Thankfully, my expectations were blown as quickly and absolutely as performers Shenoah Allen and Mark Chavez’s lightning-fast transitions from one sketch to the next. I’m aware that describing this duo as “masters of improv” or “witty and inventive” might repel readers (especially if they’ve endured Spontaneous Broadway, or Pig Island’s Simply Fancy at last year’s festival… that’s 55 minutes of my life I’ll never get back) but this show was so wonderfully paced and its manic stars so damn talented and engaging that it restored my faith in the genre. Their musical accompanist at the back of the stage, Dominick Campbell (a folk musician who performs under the moniker Luminous Craft), is the calm in the storm, tying the show together with musical interludes and spot-on sound effects.

I’d struggle to recall the scenarios and characters that they jumped between, although they did tie up the recurring storylines succinctly, in a characteristically manic and surreal fashion at the end.
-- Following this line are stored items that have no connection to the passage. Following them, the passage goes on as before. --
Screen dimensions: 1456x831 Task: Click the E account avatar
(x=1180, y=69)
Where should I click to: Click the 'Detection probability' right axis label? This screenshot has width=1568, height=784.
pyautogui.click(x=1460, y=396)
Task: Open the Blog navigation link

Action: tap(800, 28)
What can I say – it’s hard to relay the comic genius of a bat playing chess, or miming a horse’s mouth with two sets of hands, or why gargoyles really are the most ironic of mythical creatures… you really need to see if for yourself.

Underpinning the seemingly random progression of skits and musical interludes is a razor-sharp script that senses when to shift down a gear and give the audience a moment’s respite (whether that’s by conducting the crowd as a mouth-clicking orchestra, or imploring us to wave our arms above our heads like trees in the wind). It’s no surprise to learn that Allen and Chavez have been performing as the Pajama men since 2004, when they picked up a Perrier Best Newcomer nomination at the Edinburgh Fringe Festival. If you’re looking for wet-your-pants-laughing hilarity, devoid of Obama/Facebook/stimulus package references, then book a date with the Bosco Theatre and the Pajama Men.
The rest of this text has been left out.